Friday, June 22, 2012

The Question

I attended a Roman Catholic (Benedictine, to be precise) high school, and like every other person who has ever come within ten miles of such a place, eventually found myself in the middle of the age old debate over what has come to be called Heinz's dilemma, presented here in the variation that Lawrence Kohlberg uses:

Heinz's wife was near death, and her only hope was a drug that had been discovered by a pharmacist who was selling it for an exorbitant price. The drug cost $20,000 to make, and the pharmacist was selling it for $200,000. Heinz could only raise $50,000 and insurance wouldn't make up the difference. He offered what he had to the pharmacist, and when his offer was rejected, Heinz said he would pay the rest later. Still the pharmacist refused. In desperation, Heinz considered stealing the drug. Would it be wrong for him to do that?
Now, in a lot of ways the answer that you come up with is immaterial - there are arguments for either answer to the question. And when you add religion into the mix, things can really get out of hand, especially when people start looking for ways to prove their piety.

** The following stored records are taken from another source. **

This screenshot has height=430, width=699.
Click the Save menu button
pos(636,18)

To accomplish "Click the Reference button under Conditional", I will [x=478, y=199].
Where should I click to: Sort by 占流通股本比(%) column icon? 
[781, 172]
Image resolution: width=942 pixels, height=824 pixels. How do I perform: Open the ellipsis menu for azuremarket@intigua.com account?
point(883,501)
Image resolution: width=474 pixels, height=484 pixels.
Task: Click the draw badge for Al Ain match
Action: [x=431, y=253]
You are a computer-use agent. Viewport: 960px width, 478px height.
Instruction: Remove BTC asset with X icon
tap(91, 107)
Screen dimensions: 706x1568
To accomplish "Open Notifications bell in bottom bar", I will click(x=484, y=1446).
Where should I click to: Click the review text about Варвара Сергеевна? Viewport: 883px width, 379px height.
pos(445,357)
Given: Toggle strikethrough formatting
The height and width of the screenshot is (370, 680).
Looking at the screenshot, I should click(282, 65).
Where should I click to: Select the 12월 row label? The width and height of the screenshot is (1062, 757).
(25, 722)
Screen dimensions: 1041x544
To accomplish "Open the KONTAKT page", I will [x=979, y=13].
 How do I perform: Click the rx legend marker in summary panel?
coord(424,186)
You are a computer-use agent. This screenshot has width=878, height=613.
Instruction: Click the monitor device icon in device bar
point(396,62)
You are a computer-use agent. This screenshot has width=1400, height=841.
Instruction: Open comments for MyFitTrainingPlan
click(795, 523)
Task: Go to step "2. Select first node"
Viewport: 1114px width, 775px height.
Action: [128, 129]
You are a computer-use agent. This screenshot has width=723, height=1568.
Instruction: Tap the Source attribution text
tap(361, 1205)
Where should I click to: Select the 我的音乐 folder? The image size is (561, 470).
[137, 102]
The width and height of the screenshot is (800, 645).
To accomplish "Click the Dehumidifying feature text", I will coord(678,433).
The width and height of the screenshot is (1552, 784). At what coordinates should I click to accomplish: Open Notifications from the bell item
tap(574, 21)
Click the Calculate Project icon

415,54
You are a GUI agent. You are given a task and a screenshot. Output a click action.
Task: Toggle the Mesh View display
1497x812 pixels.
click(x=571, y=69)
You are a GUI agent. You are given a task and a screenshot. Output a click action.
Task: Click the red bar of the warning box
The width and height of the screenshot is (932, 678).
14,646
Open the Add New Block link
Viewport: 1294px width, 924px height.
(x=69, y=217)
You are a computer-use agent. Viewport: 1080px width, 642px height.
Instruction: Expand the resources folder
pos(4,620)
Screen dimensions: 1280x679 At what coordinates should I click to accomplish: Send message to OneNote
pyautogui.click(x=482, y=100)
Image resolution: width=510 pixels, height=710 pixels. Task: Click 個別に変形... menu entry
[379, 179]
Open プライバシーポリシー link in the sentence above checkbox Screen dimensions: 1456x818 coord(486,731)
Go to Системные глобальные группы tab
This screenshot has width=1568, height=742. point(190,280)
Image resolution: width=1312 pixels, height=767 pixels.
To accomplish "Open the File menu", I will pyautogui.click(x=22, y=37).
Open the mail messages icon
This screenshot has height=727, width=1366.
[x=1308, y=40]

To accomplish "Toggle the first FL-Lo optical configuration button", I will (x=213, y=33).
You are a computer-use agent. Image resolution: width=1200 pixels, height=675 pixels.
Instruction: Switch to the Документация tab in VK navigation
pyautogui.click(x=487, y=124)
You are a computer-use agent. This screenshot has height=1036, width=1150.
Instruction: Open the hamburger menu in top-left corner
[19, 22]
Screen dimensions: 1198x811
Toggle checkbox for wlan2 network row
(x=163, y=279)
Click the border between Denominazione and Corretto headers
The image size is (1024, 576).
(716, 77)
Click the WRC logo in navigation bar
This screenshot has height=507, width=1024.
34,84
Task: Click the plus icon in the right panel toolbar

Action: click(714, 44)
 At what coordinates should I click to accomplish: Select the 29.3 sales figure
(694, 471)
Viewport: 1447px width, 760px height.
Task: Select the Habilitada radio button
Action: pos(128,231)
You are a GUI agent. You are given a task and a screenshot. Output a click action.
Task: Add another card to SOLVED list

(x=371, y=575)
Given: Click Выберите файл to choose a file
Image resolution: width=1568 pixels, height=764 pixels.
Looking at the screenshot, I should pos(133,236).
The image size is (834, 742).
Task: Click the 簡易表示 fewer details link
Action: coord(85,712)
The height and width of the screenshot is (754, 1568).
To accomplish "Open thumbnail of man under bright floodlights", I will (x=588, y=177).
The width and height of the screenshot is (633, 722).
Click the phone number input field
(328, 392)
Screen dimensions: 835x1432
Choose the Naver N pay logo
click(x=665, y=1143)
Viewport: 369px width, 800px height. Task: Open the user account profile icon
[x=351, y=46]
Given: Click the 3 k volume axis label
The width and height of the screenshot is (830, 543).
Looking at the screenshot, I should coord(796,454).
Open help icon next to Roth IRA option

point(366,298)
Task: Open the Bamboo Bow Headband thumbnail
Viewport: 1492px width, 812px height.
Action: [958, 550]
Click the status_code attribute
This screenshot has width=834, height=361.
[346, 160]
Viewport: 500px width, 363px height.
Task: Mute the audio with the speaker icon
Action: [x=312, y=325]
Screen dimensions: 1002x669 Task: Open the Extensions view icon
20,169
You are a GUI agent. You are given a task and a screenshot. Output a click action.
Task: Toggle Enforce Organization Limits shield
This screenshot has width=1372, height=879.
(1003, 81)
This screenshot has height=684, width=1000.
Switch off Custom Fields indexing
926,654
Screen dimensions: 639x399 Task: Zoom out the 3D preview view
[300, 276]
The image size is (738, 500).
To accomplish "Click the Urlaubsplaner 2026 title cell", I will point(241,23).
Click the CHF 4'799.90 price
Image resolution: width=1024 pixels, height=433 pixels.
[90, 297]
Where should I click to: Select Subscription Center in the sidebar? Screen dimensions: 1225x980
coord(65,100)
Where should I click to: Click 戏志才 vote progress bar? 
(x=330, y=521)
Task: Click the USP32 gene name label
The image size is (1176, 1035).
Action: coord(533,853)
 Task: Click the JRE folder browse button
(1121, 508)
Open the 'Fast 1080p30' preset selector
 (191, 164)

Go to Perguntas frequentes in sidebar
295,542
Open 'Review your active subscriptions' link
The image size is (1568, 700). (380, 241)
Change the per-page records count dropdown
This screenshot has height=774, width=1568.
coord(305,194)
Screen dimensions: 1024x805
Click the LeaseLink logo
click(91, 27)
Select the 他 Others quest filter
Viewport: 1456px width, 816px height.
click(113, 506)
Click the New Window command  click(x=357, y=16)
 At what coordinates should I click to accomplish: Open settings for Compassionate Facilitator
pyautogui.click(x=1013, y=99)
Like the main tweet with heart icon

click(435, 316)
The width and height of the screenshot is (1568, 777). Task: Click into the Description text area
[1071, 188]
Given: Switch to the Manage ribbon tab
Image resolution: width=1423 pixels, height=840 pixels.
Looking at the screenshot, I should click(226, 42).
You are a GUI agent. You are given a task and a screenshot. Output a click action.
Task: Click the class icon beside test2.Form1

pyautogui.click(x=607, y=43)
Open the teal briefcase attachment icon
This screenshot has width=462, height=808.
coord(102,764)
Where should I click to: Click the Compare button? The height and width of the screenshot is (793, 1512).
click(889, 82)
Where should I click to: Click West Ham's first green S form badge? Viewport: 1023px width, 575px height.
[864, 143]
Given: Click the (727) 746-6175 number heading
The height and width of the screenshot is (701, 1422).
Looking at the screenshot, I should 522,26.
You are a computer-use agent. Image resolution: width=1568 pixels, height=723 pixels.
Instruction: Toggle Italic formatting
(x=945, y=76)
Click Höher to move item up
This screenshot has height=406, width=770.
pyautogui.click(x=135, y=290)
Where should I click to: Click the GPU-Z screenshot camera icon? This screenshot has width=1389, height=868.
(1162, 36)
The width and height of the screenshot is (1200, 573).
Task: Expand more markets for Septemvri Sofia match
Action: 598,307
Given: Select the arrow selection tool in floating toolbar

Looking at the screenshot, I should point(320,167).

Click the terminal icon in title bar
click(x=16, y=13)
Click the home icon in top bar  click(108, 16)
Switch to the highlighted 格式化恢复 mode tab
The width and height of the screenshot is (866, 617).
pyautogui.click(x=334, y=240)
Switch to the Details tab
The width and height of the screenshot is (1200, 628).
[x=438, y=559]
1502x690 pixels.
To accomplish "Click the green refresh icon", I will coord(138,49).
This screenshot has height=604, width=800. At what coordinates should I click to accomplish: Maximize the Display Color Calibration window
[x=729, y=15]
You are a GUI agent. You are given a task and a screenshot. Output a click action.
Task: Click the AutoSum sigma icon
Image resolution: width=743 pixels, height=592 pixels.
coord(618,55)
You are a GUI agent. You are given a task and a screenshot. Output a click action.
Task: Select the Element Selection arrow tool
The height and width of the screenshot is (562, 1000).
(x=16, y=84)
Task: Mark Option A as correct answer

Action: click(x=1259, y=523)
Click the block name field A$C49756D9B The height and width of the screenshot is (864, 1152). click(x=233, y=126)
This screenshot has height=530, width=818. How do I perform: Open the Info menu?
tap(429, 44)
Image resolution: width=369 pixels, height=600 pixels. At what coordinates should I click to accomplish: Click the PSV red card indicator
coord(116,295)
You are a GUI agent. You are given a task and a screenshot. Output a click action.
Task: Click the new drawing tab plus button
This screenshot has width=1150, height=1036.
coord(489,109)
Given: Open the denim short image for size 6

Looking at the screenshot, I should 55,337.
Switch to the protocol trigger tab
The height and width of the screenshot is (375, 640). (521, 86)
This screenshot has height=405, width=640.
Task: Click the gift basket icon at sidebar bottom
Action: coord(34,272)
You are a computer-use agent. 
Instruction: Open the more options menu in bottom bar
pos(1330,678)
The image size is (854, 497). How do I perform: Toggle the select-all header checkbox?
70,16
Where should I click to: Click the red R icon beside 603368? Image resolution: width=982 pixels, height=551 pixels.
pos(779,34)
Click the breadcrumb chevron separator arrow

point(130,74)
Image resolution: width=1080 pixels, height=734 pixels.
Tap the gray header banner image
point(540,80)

But as I've grown older, it occurs to me that there is a different way to look at the dilemma. At the base of the dilemma is a simple question: "When does a need for something become a right to that thing?" Although it's a simple question on its face it lacks a simple answer. Additionally, unless the answer is either "always" or "never," the answer stands a very good chance of not scaling well. Which can be problematic, given that the modern welfare state is built upon ideas of how to answer this question.

However, it can be helpful to boil the question down, as it removes some of the "superfluous" elements of the dilemma. Indeed, part of many people's reasoning that Heinz would be justified in stealing the drug is that in steadfastly demanding a 900% markup, cash up front, the pharmacist comes across as a greedy prick who's willing to watch a woman die through a simple unwillingness to either settle for a whopping 60% margin or extend credit to a desperate man. Rents like that tend to dissolve sympathy for businesspeople. It also removes some of the more creative ways around Heinz's predicament, such as surreptitiously copying the formula for the drug, and offering a rival pharmacist the $50,000 to whip up a batch.

While this is a question that I've been asking myself for years, I've never come up with an answer that didn't, at some point, stray into ethical absurdity. Which, I suppose is the point behind ethics. There are never any answers that are always right. No matter how badly you want there to be.